──────── ИЗВЛЕЧЁННЫЙ ТЕКСТ ────────

Степной город г. Гончарова важен для вас не потому, что в вашем воображении возникает картина знойной пустыни с собаками, лежащими ленивыми кучками, и с людьми, истомленными жаром до того, что им трудно высморкаться; важен он вам потому, что возбуждает ассоциацию идей социального характера, рисует вам спячку мозга, покой могилы, отсутствие активности, дичь, невежество, отсталость. Вам хочется понять, почему эти люди так жалки, так глупы и бедны, почему для них счастье в том, в чем каждый умственно развитый человек увидел бы свое несчастье? Но вот тут-то и возникает истинная задача таланта. Пусть он стоит за занавесом, и вы не замечаете его приемов. Но талант должен представить вам именно все данные, которые должны возбудить в вас правильное, прогрессивно социальное мышление. Талант должен подобрать все факты, все обстоятельства, все особенности, чтобы сконцентрировать ваши мысли в известном, точно определенном направлении и привести вас к правильному логическому выводу. Все постороннее, мешающее быстроте и силе вашего мышления в данном направлении, будет уже не задачей таланта, а признаком бесталанности. Для чего вам нужно знать, что собака, прежде чем легла, повернулась несколько раз вокруг себя, или что куры прыгали в испуге на стену, если эти факты не помогают вашему мышлению в известном данном направлении и не усиливают вашего социального вывода? Пропустите их – проиграете или выиграете вы в своем знании? Если умственное безразличие несомненно, то к чему приводить факты, только мешающие вашему мышлению, только затемняющие его своею постороннею примесью?
Талант есть только та сила, которая умеет концентрировать данные для известного положительного вывода, и непременно вывода высокой общественной полезности, вывода, очищающего понятия и имеющего руководящее значение. Талант есть сила образного изображения в широко захватывающих картинах, сильнее действующих на воображение, борьбы и умственного торжества человека над мраком и невежеством. Борьба может быть с природой, борьба может быть социальная, но все ради этой борьбы, все ради торжества света над тьмою. В иной форме, в ином значении талант немыслим, ибо он иначе талантливая бесталанность, красивое пустословие, поэтическая безделка. Если обыкновенному человеку рассказать обыкновенным, простым языком о пытке и ее гнусности, рассказ может пропасть холостым зарядом; но вот талант, поэт, живописец, изобразит вам пытку с такими подробностями физиологически верными и сконцентрированными, что у вас захватывает дух, точно вас самого жарят на огне или распинают на кресте, и вы проникаетесь негодованием против изуверства и глубоким сочувствием к страдающим, – вот в чем его задача. Если талант не имеет подобной прогрессивной, просвещающей тенденции, – он не талант, а неудавшаяся сила. Бывали даже неудавшиеся гении, почему же г. Гончарову не быть неудавшимся талантом? А неудавшимся талантом будет всякий писатель, который не в силах иметь воспитательного значения, который не в состоянии пробуждать хороших, благородных чувств и гуманных мыслей.

──────── ФРАГМЕНТЫ ДАННЫХ ────────

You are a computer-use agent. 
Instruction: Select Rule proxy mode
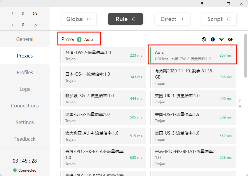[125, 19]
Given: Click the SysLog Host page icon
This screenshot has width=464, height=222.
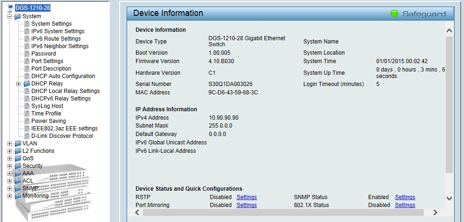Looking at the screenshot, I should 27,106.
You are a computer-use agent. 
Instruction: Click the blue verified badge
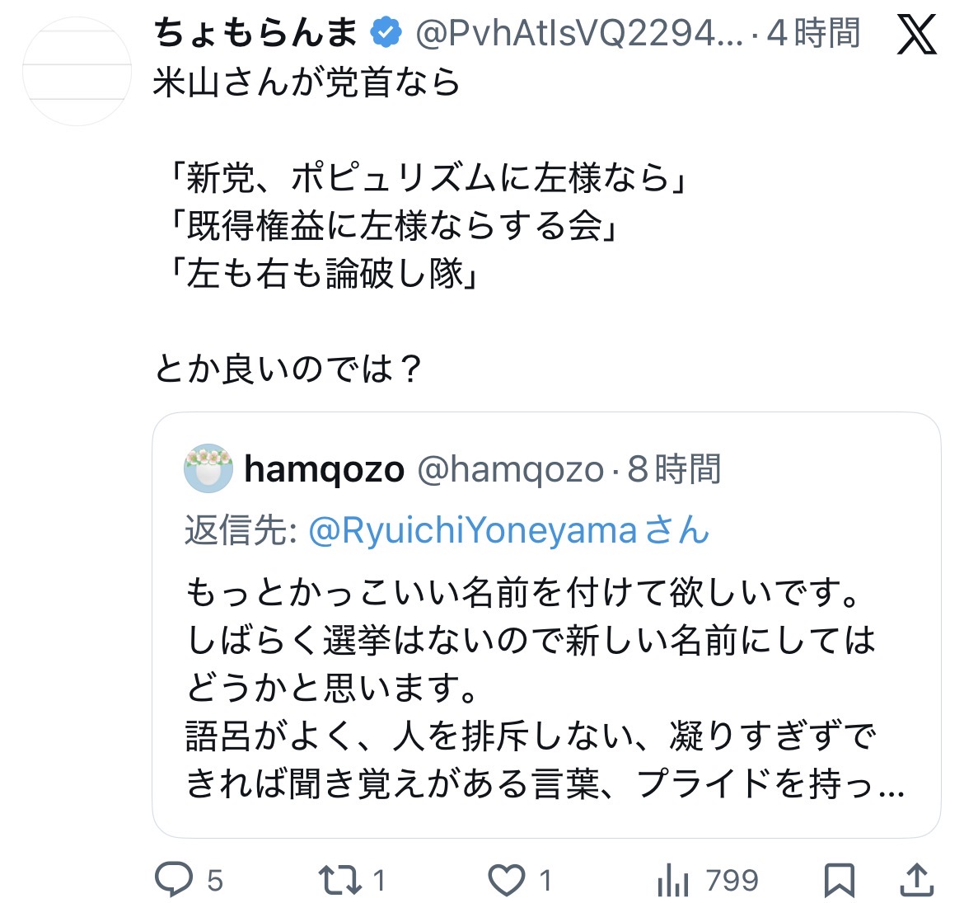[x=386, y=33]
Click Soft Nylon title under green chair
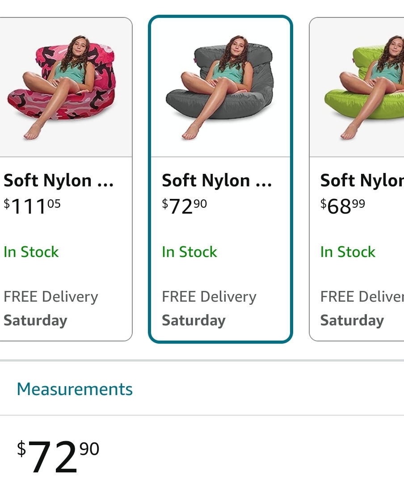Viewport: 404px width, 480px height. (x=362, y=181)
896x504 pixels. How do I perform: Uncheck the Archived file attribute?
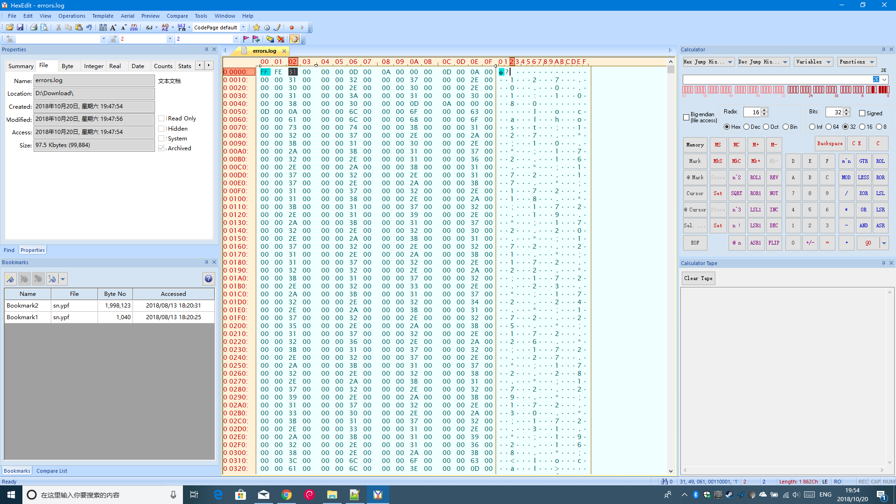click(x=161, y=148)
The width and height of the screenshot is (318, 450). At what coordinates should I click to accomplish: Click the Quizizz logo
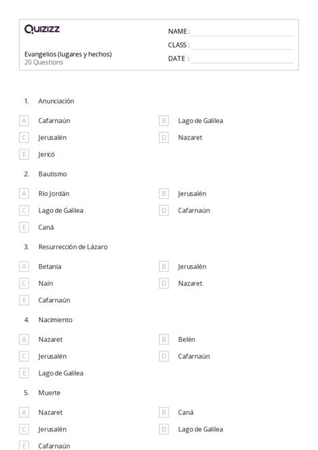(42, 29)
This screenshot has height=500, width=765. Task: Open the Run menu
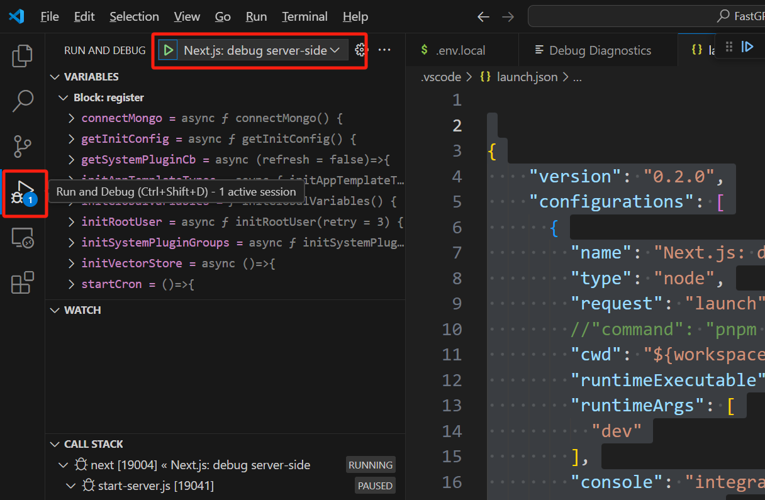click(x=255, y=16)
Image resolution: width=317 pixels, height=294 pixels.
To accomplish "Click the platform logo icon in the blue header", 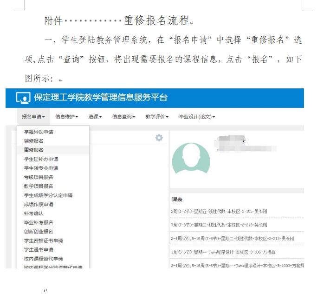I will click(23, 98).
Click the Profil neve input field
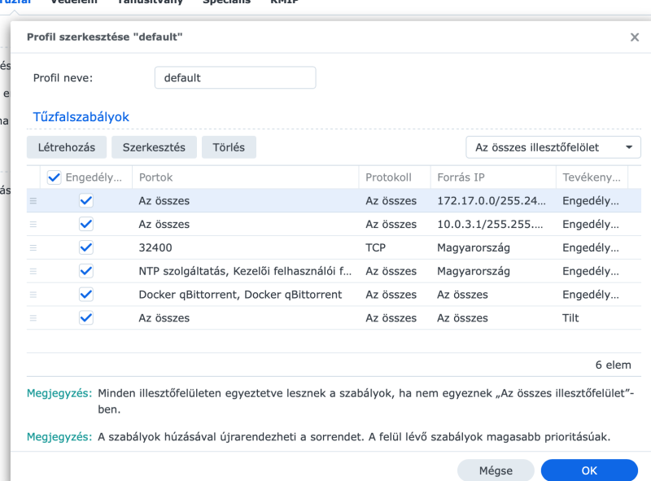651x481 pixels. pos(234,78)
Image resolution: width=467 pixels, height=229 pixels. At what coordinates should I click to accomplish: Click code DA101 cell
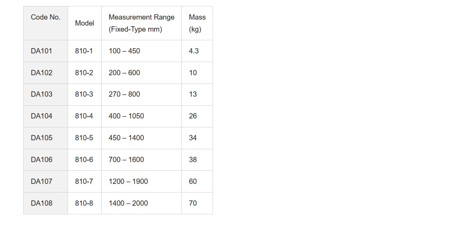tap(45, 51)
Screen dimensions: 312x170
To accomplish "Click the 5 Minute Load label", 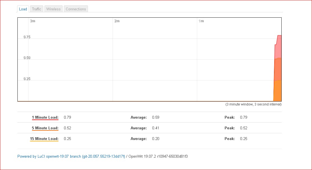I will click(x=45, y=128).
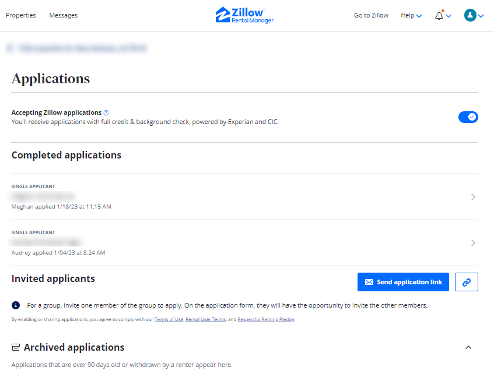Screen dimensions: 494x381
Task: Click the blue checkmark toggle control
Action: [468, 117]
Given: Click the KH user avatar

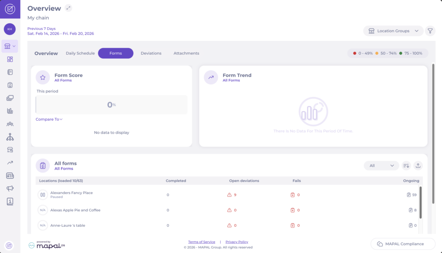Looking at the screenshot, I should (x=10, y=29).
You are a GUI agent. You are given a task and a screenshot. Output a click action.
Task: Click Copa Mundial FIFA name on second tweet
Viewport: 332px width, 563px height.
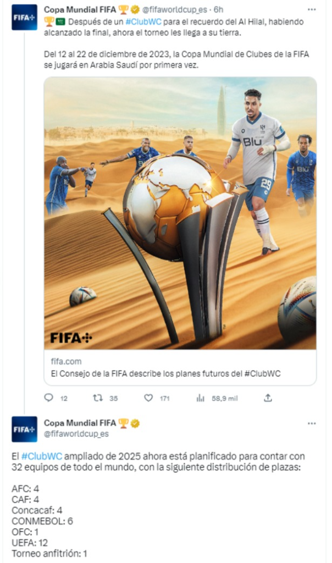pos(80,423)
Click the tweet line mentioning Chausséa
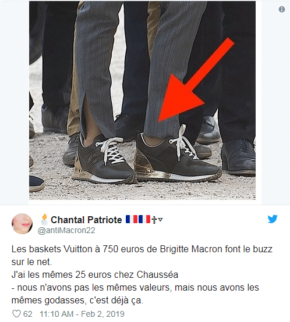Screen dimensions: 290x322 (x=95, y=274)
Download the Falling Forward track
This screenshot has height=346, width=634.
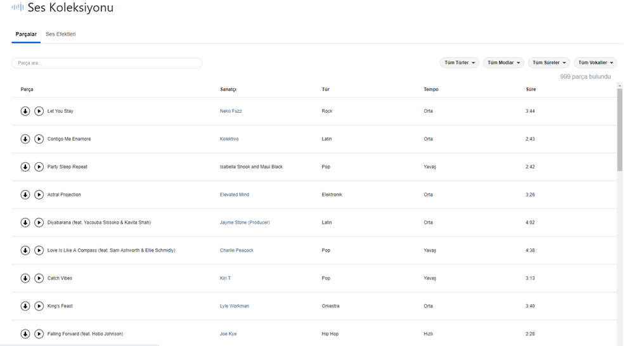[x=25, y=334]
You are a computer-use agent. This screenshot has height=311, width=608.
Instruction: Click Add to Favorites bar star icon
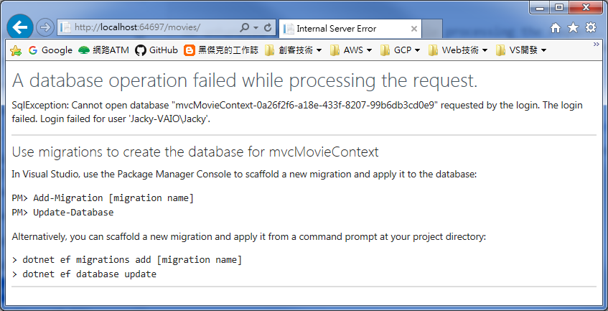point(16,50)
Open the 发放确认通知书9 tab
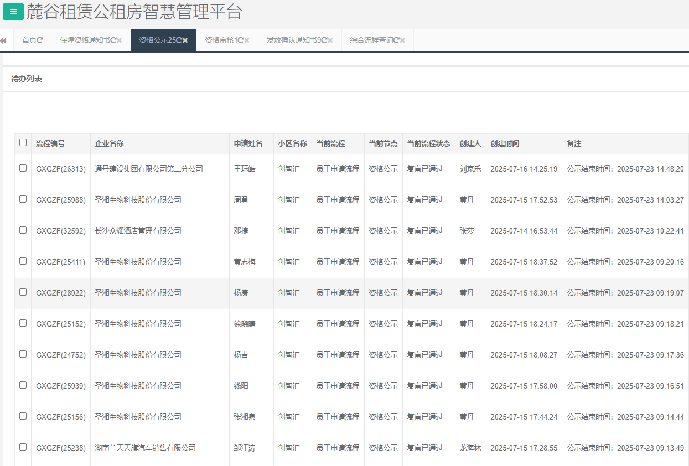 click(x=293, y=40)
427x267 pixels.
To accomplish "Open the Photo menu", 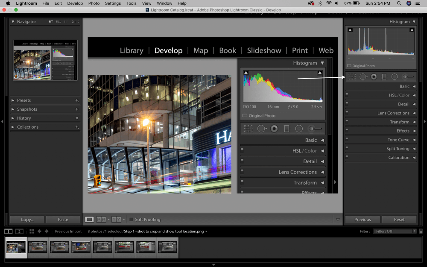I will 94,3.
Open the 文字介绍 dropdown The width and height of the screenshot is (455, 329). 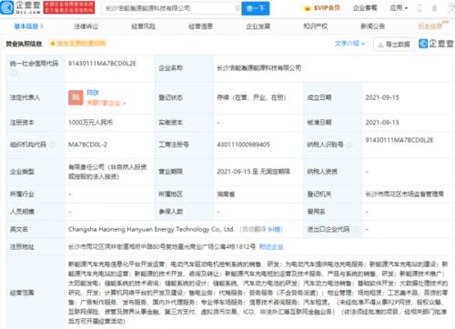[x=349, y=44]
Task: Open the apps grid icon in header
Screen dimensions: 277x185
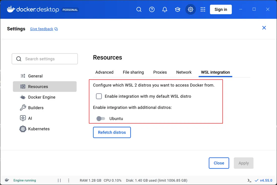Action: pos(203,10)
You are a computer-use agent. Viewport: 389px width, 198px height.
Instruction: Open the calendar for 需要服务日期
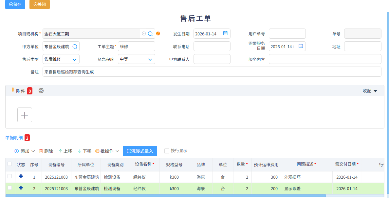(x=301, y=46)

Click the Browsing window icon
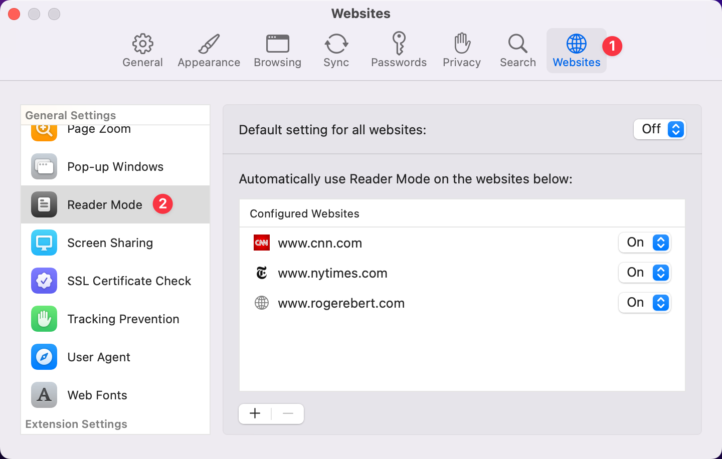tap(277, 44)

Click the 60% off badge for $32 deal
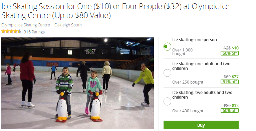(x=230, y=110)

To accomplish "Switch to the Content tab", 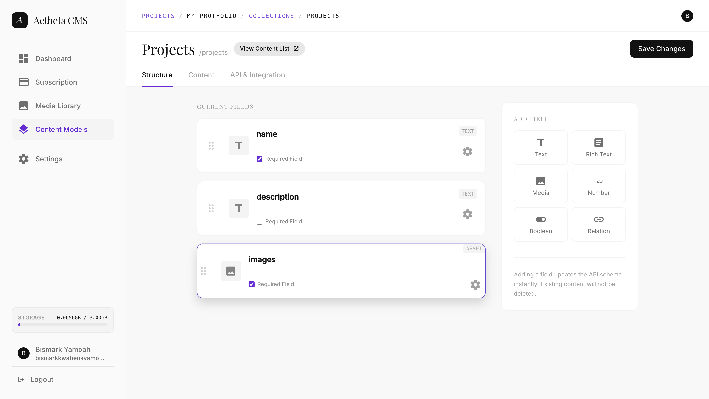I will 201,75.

────────

### НАБОР ЗАДАНИЙ:
**a.** Почему, по тексту о таланте, писателю стоит опустить подробности вроде собаки, которая кружится перед тем, как лечь? Ответьте в одном–трех предложениях.
**b.** Перескажите в виде короткого списка абзац текста о таланте, который начинается словами «Талант есть только та сила», сохранив его главные мысли.
**c.** Продолжите текст о таланте с того места, где он обрывается.

### ИТОГОВЫЕ ОТВЕТЫ:
**a.** Такие факты не помогают мысли читателя идти в нужном направлении и не усиливают социального вывода. Они только мешают мышлению и затемняют его посторонней примесью, а все постороннее, по тексту, признак бесталанности.

**b.**
- Талант — это сила, которая собирает данные ради положительного вывода высокой общественной пользы. Такой вывод очищает понятия и служит руководством.
- Талант образно, в широких картинах показывает борьбу человека с мраком и невежеством, будь то борьба с природой или социальная. Цель этой борьбы — торжество света над тьмой.
- Талант в другой форме немыслим: иначе это талантливая бесталанность, красивое пустословие, поэтическая безделка.
- Простой рассказ о пытке может пропасть впустую. Поэт или живописец изобразит ее так подробно и верно, что читатель проникнется негодованием против изуверства и сочувствием к страдающим.
- Талант без прогрессивной, просвещающей тенденции — это неудавшаяся сила.
- Неудавшимся талантом будет всякий писатель, который не может воспитывать и пробуждать благородные чувства и гуманные мысли. Поэтому и г. Гончаров может оказаться неудавшимся талантом.

**c.**
Сам г. Гончаров произнес себе приговор, конечно, не подозревая того, что можно вывести из его слов. Он говорит: «Глупая красота – не красота. Вглядись в тупую красавицу, всмотрись глубоко в каждую черту лица, в улыбку ее, взгляд – красота ее мало-помалу превратится в поразительное безобразие: воображение может на минуту увлечься, но ум и чувство не удовлетворятся такой красотой: ее место в гареме. Красота, исполненная ума, – необычайная сила: она движет миром, она делает историю, строит судьбы; она явно или тайно присутствует в каждом событии. Красота и грация – это своего рода воплощение ума. От этого дура никогда не может быть красавицей, а дурная собой, но умная женщина, часто блестит красотой. Красота, про которую я говорю, прежде всего будит в человеке человека, шевелит мысль, поднимает дух, оплодотворяет творческую силу гения, не тратит лучи свои на мелочь, не грязнит чистоту…»[4 - Цитата из конца второй части «Обрыва» (гл. XXII).]
О какой красоте говорите вы, г. Гончаров? Уж, конечно, не о красоте смазливого женского личика. Вы признаете, что красота есть какая-то таинственная сила, двигающая человека на все хорошее, честное и благородное, делающая его гуманным, доброжелательным и потому великим. Что же это такое, как не ум, выводящий человека из лабиринта житейской запутанности, созданной человеческой глупостью, на светлый и прямой путь к благополучию? Вы не признаете красоты без ума; поверьте, что нет без ума и таланта.
Г. Гончаров предпослал своему роману весьма наивное объяснение. Он говорит, что программа этого романа была набросана им еще в 1856 и 1857 годах, то есть двенадцать лет назад. Все характеры были им обдуманы, кроме Марка Волохова, которому под конец романа он придал более современный оттенок; что задача, которой он задался, казалась ему не по силам. Но лестное участие к его прежним трудам возлагало на него обязанность или сознаться в своей несостоятельности и уничтожить рукопись или напечатать то, что написалось, и таким образом представить публике запоздалый труд.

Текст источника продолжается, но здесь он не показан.